We are also working to equalise, in the present system as well as in the new penitentiary system, a real penitentiary career. Agent “x” is agent “x” until he retires in twenty years, they don’t have any promotion possibilities and that’s why they don’t have a future, and they have the same salary from when they started until they retire nor do they have an institutional growth, this didn’t exist and it is being worked on, it still hasn’t been concluded and we hope it will in a near future.

JT: What else would you like to highlight?

RG: I would like to greet our sponsors, especially SEJUST and the support from the European Union, they are truly fantastic. And we have just had a visit from an expert looking to bring the prison officers closer to the multidisciplinary teams.

Additionally, I would like to greet our American sponsors that have helped us with a lot of synergies. We advanced with one centre and in very little time we have moved the detainees that were doing a lot of damage from there and in two weeks we managed to reduce crime rates by 50%.

Roberto (Santana) and Ysmael (Paniagua): they are fantastic because they respond to our worries that come up at any time and they are always open to helping us with practical information from their reform example in the Dominican Republic.

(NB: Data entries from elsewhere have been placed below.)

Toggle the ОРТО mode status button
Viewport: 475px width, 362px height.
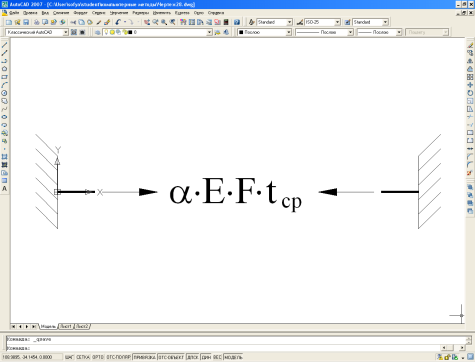pyautogui.click(x=98, y=357)
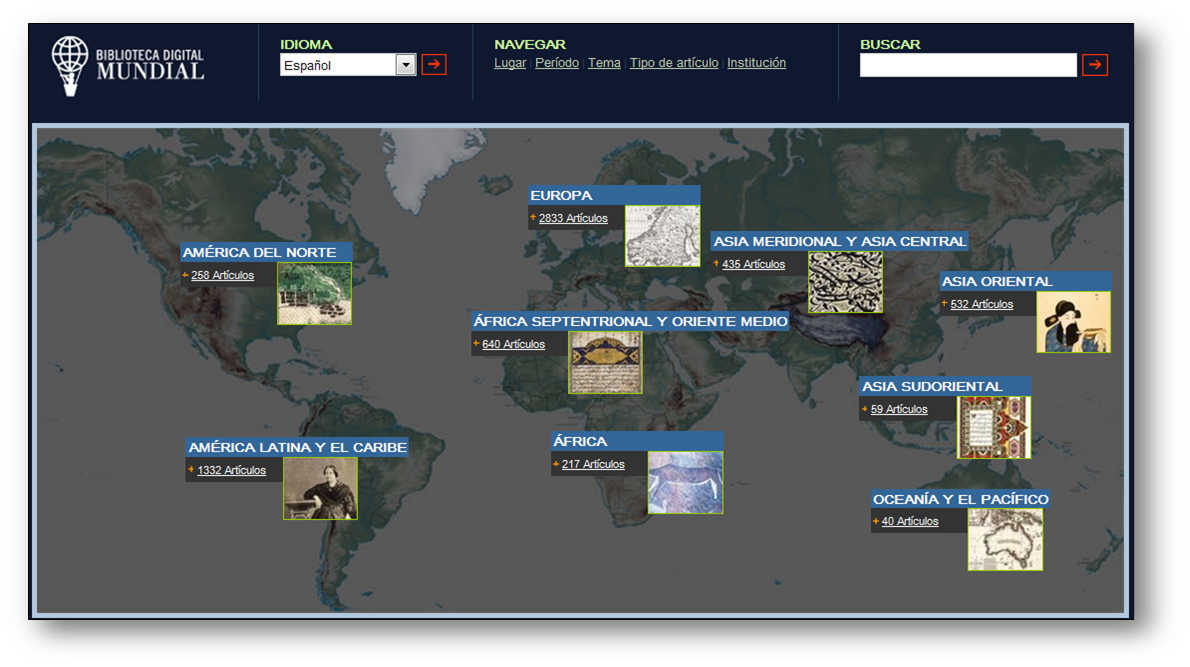Click the África region thumbnail image

(685, 482)
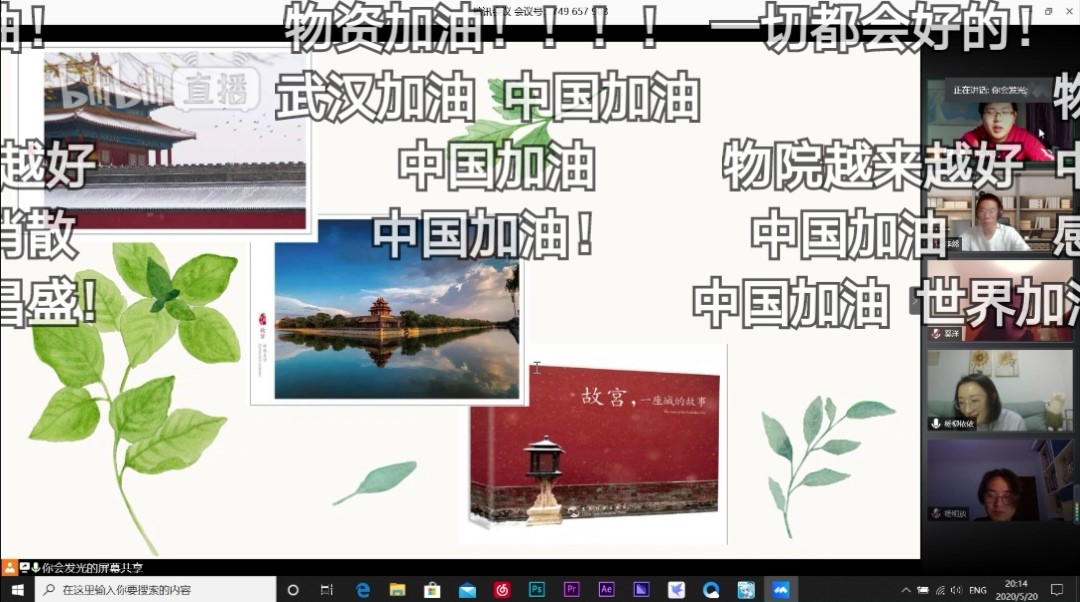The image size is (1080, 602).
Task: Launch Premiere Pro from the taskbar
Action: 572,590
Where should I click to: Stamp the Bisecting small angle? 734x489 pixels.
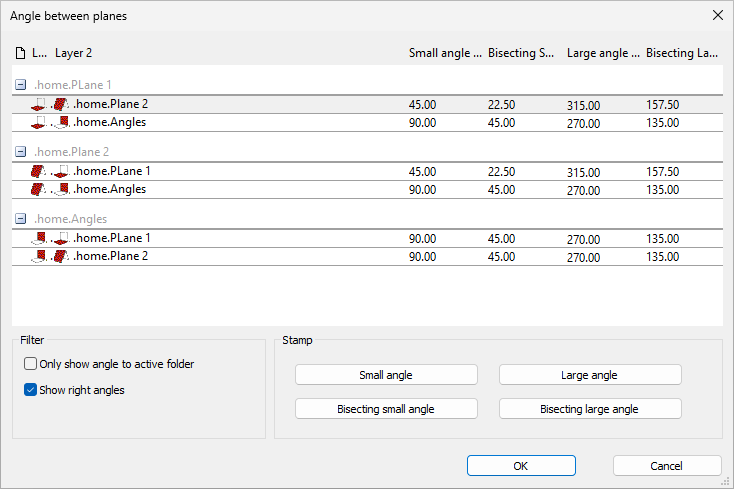pos(386,409)
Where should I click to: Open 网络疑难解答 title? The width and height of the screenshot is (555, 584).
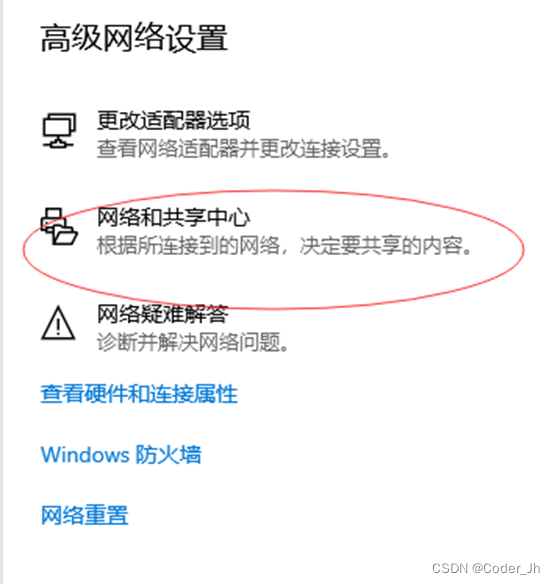click(163, 314)
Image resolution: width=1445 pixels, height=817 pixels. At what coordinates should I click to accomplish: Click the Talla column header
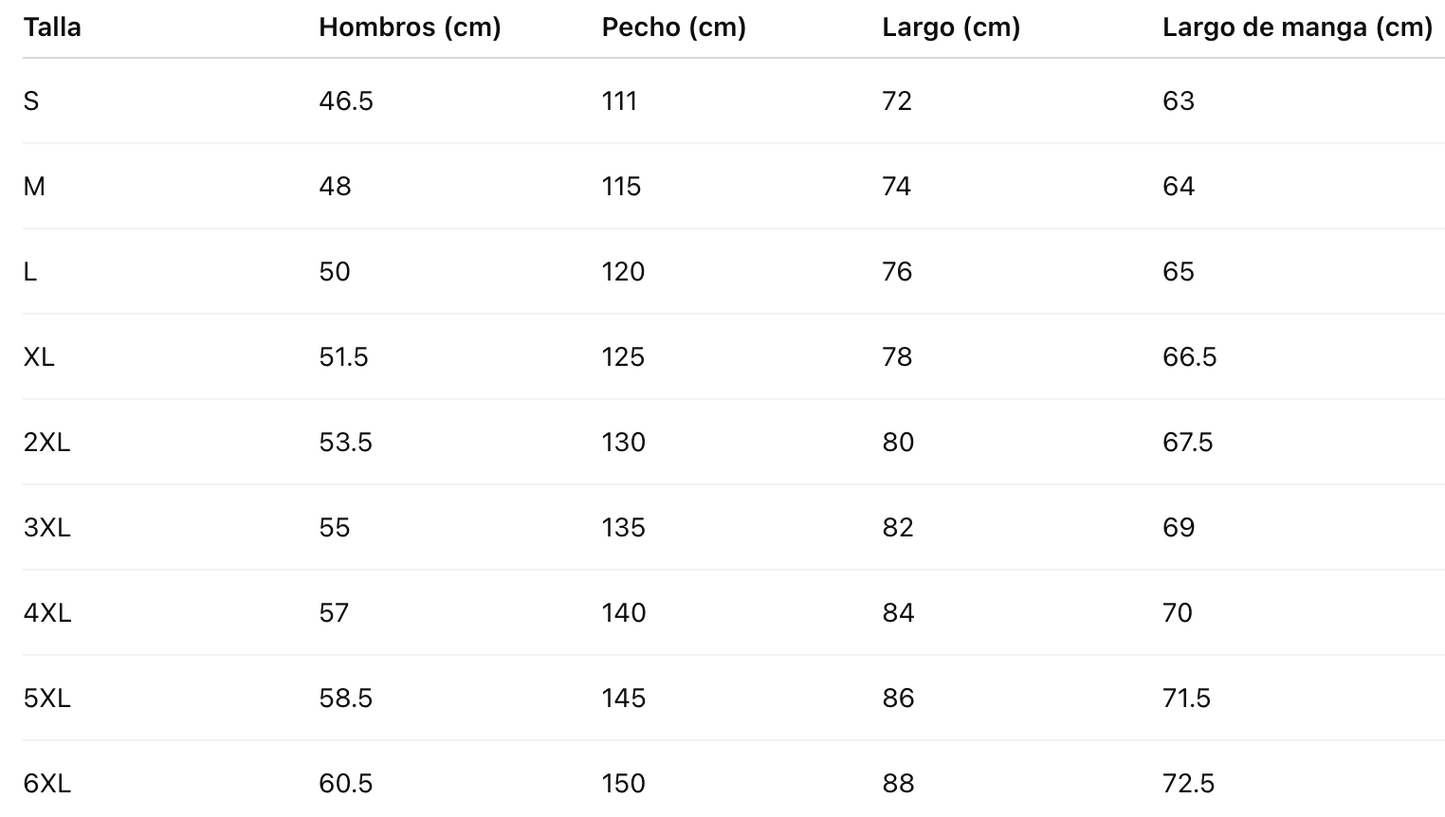pyautogui.click(x=52, y=27)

With the new penitentiary reform, one day we are working to take them (offenders) to the penitentiary centre and the other we are working to make them better citizens. It is truly an honour to be in this exercise (of penitentiary reform) now.

//

H.E. Mr. Ricardo Guzmán Loyo is the first Vice minister of Safety of the Ministry of Government of Guatemala. He is a graduate in Juridical and Social Science by the San Carlos de Guatemala University; lawyer and notary, he also has superior studies of Criminology by the same university. Since 2007 he is a Specialist in the Tipification of the Crime of Discrimination.